Они шли к аллее. Сад, пышный и свежий, занимал середину обширного госпитального двора.
– Бофис… Ему я обязан многим! Ему и господину Ларрею.
– Ларрей? – удивился Клот. – Тот самый Ларрей?
– Тот самый, – улыбнулся Норов. – Генерал-штаб-доктор Ларрей.
Они сели на скамью. Клот снял шляпу, обмахиваясь ею, сказал с дружеской фамильярностью:
– Объяснитесь, любезный Норов.
– Давнишняя история, доктор. – Норов стал чертить концом трости по песку. – И вы сами, и госпиталь ваш воскресили во мне давнее. Хотите услышать? Да? Извольте.
Давнишняя эта история заключалась вот в чем.

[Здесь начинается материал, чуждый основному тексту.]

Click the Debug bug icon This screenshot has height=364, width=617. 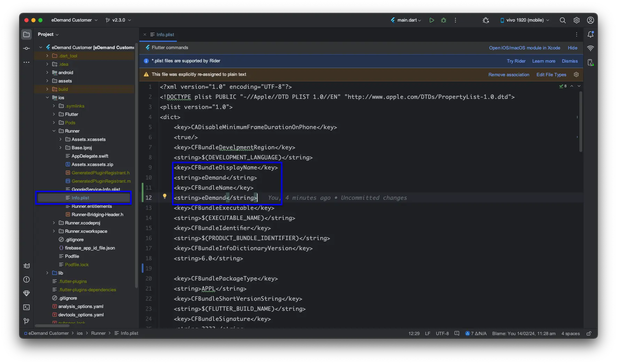coord(444,20)
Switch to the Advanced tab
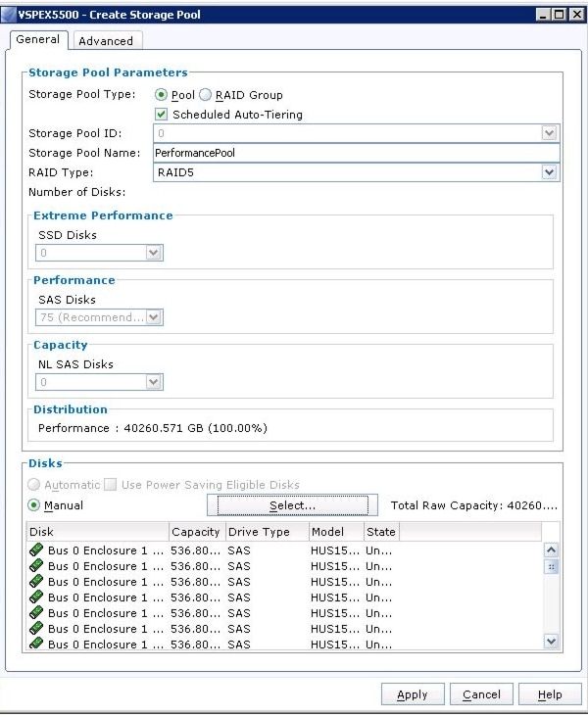588x717 pixels. pos(106,40)
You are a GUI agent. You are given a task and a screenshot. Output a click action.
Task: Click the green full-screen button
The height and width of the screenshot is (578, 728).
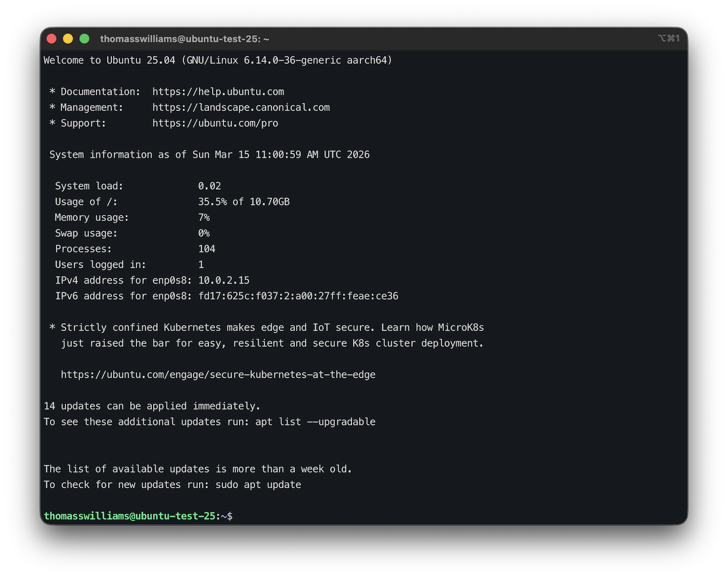click(x=84, y=38)

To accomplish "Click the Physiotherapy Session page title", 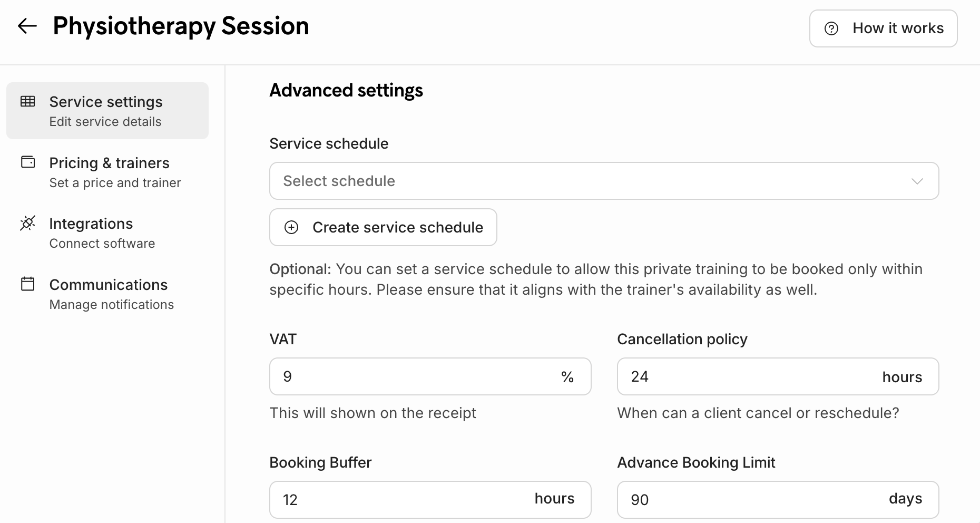I will click(181, 26).
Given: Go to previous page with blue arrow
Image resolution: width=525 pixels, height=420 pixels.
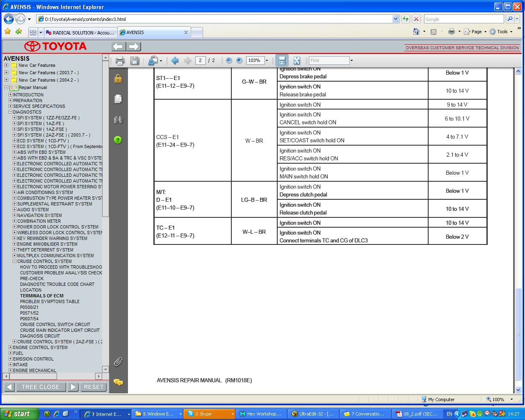Looking at the screenshot, I should pos(175,61).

Почти четверть века минуло с тех дней, когда по Можайской дороге, среди движущейся массы штыков, киверов, повозок, артиллерийских орудий, среди густой массы отступающих от Бородина войск медленно двигались крестьянские телеги, на которых везли в Москву раненых. В одной из таких телег, запряженных взмокшими лошаденками и устланных соломой, лежал прапорщик Норов. Прапорщик был бел, как плат, часто просил пить и терял сознание. Левая нога у него была отнята по колено, обернута бинтами и каким-то мужицким тряпьем.
В Москву добрались ночью. Улицы наводняли телеги с барским добром, узлами, скарбом. Тревожно перебегали огни, сполошно звонили колокола, слышались крики, ругань, плач.

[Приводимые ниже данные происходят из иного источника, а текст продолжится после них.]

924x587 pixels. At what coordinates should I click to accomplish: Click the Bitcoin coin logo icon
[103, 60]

Москва уходила из Москвы. В ту ночь обозники доставили Норова в Голицынскую больницу и внесли прапорщика в первую попавшуюся палату.
Сколько времени пролежал Норов в одиночестве, он не знал и сообразить не мог, но когда он открыл глаза, перед ним был французский кавалерист.

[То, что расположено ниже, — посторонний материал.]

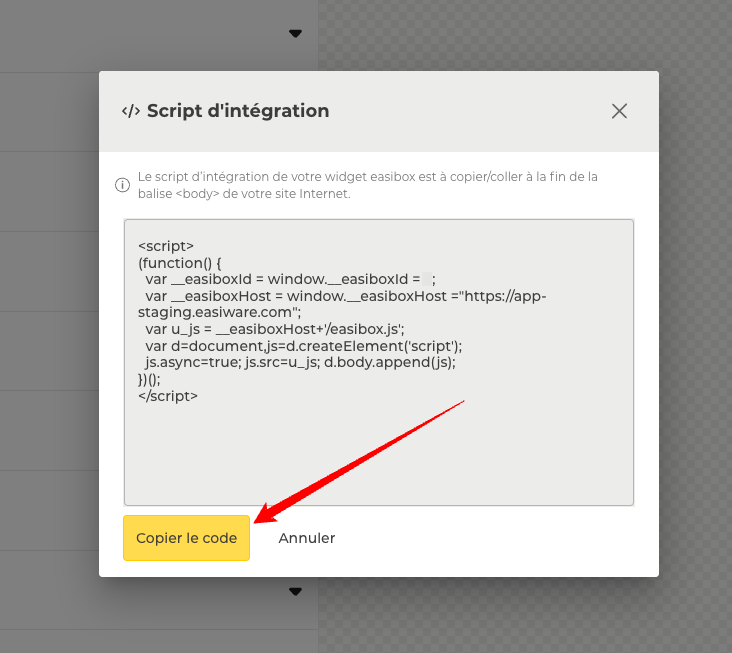Click the })(); code line
732x653 pixels.
[x=149, y=379]
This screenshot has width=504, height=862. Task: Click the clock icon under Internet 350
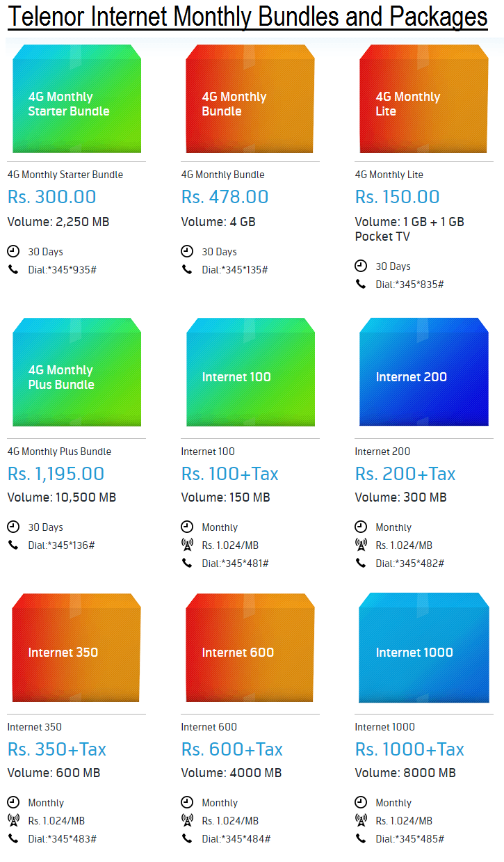(x=13, y=802)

– Вы поймете меня, доктор, – Норов поднял голову и перестал чертить тростью по песку, – вы поймете мое состояние: я догадался – Москва сдана, и заплакал от стыда, от гнева, от собственной беспомощности. А ваш-то кавалерист, что вы думаете? Кавалерист тем временем спокойно шарил под моим тюфяком и под подушкой. А при мне вот только образок на груди (он и теперь на мне): матушка, провожая, дала… Ну-с, пошарил этот мародер да и убрался, ругаясь площадной бранью. А следом другой солдат заглянул. Гасконец, помнится. Он принес мне воды и бисквитов…
Норов помолчал. Рассеянно поглядел вокруг. Снова принялся водить концом трости по песку. И продолжал. Он не мог сказать, в тот ли самый день или на следующий в Голицынской больнице расположился французский госпиталь. В пустую палату, где лежал прапорщик, вошло вдруг много военных медиков. Они, должно быть, осматривали помещения. Впереди шел генерал, седой, обстриженный под гребенку, с властным голосом и жестами. Это и был сам Ларрей, генерал-штаб-доктор, участник всех походов Наполеона, европейская знаменитость, хирург. Он наклонился над Норовым, осмотрел его рану, коротко сказал: «Молодой человек, я займусь вами». Ларрей сделал прапорщику перевязку, пожелал скорейшего выздоровления и обернулся к помощнику: «Господин Бофис, вы будете отвечать за жизнь этого молодца».
– И Бофис прекрасно управился. – Норов постучал тростью по деревянной ноге. – Вот вам, дорогой Клот, и вся история.
– Н-да, – промычал Клот. – Видите, как бывает в жизни: знакомы вам французы убивающие, знакомы французы исцеляющие. Надеюсь, вторые предпочтительнее первых?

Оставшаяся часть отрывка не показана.